Draft: Property-based testing with Tezt
Description / Motivation
This MR introduces a property-based testing engine to be used with Tezt.
The main features are:
- Features integrated shrinking: When a counter-example is found, it tries to find a hopefully smaller counter-example.
- Features internal shrinking: Counter-example are actually smaller (this is not true with integrated shrinking)
- Minimal kernel: All the logic lies in less than 200 hundred lines of OCaml code (
tree.ml
andgen.ml
) - Predictability: The default behaviour is easy to understand. Hence it is easy to predict what it is doing
- Extensibility: The default behaviour of the shrinker can be modified to integrate better strategies without jeopardizing the correction of the shrinker
- UX friendly: We reuse the Tezt engine to create a friendly UX for this framework:
- While debugging a test, capture stderr except for the minimal example found by the shrinker
- (TODO) Because there is no one strategy but multiple strategies, we could accelerate the search of a counter-example using
-j x
option of Tezt
I will document later how it works and also provide more default generators. However, with the current MR, many of the generators could be defined using the engine.
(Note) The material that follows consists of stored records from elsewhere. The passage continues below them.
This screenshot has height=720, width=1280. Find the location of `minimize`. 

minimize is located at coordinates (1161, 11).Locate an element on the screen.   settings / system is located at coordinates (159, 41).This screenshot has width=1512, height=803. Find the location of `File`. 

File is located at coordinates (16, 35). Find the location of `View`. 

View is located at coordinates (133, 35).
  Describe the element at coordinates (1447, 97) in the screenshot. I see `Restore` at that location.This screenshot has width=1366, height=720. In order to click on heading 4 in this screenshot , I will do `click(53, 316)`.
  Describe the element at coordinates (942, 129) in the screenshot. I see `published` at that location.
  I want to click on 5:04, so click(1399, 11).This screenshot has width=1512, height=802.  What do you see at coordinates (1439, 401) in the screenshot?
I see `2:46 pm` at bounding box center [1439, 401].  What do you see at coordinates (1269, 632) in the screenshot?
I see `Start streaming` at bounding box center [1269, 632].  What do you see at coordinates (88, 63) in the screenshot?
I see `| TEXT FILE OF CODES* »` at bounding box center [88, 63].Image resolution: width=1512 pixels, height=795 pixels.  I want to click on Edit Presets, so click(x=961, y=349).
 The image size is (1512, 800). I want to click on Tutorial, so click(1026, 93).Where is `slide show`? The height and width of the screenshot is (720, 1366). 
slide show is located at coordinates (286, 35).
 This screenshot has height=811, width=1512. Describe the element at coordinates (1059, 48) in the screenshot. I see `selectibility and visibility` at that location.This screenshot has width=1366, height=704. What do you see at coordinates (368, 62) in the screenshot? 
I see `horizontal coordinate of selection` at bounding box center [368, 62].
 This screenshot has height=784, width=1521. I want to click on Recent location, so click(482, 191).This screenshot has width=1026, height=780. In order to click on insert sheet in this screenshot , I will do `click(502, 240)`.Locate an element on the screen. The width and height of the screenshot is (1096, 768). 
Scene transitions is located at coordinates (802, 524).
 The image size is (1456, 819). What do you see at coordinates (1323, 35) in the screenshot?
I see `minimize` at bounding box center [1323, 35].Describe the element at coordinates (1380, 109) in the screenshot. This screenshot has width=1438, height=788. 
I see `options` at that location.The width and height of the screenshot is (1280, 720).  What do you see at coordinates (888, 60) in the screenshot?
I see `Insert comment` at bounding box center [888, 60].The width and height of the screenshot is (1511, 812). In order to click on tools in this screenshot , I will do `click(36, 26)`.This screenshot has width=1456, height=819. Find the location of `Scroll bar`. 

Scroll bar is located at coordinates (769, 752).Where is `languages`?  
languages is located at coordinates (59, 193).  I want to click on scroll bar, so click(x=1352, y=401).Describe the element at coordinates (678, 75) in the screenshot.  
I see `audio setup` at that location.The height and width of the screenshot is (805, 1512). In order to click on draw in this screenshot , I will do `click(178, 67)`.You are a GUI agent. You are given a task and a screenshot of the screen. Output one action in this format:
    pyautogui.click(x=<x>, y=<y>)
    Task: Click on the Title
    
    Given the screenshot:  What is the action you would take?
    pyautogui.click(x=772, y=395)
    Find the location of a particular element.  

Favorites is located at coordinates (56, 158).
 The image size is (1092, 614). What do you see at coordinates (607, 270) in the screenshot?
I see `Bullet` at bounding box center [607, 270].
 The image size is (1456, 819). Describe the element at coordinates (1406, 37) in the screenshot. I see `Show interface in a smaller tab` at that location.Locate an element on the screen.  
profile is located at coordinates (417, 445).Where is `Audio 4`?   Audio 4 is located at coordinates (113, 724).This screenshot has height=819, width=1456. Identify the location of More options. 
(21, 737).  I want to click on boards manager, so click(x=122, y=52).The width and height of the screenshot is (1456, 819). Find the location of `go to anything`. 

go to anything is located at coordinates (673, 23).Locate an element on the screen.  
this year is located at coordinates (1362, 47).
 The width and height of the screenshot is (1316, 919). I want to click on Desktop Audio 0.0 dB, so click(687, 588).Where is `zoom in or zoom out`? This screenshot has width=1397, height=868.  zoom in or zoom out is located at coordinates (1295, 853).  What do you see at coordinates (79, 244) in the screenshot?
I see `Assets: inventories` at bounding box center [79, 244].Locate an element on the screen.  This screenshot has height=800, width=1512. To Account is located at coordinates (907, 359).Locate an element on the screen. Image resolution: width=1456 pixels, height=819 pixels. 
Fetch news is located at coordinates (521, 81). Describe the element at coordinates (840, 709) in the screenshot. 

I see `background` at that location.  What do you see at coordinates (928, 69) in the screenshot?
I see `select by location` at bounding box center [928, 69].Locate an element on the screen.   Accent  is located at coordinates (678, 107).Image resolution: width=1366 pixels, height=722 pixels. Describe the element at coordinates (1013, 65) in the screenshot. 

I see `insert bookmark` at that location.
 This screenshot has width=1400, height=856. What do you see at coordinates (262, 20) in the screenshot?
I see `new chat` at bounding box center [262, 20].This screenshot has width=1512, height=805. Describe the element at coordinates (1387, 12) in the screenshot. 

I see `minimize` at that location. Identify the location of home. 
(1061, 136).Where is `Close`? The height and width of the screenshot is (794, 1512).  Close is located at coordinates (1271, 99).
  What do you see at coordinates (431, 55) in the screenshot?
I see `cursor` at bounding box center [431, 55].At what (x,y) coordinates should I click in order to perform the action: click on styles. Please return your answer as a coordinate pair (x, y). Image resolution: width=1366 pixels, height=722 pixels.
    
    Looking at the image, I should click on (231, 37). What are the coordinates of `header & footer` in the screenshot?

For example:
let bool =
let open Gen.Syntax in
let* x = Gen.range 0 1 in if x = 0 then return false else return true
let char =
let open Gen.Syntax in
Gen.range 0 25 in Char.chr (Char.code 'a' + x)
let string ~size =
let open Gen.Syntax in
Std.list ~size char
The nice property is that the shrinker we get this way is very predictable once we know how the library is made. The shrinker for string, for example will shrink towards a prefix of the string and, for each character, shrink towards the letter 'a'. If the string "aefu" was generated, you can be sure that all counter-example will have the following property: 1) the first character is 'a' 2) The second character is between "a" and "e",3) the third character is "f" 4) the fourth character is between "a" and "u".
The library already offers default tactics. For example with the Suffix
tactic, instead of shrinking towards the prefix, it shrinks towards the suffix (example : "aefg" may produce ["efg";"f";"g"; ""]). With the Skip
tactic, the shrinker may remove some characters. If we use Skip 1
, one character is removed. So going from our example above "aefg", the shrinker may try first the list of strings ["afg";"efg";"afe";"afg"].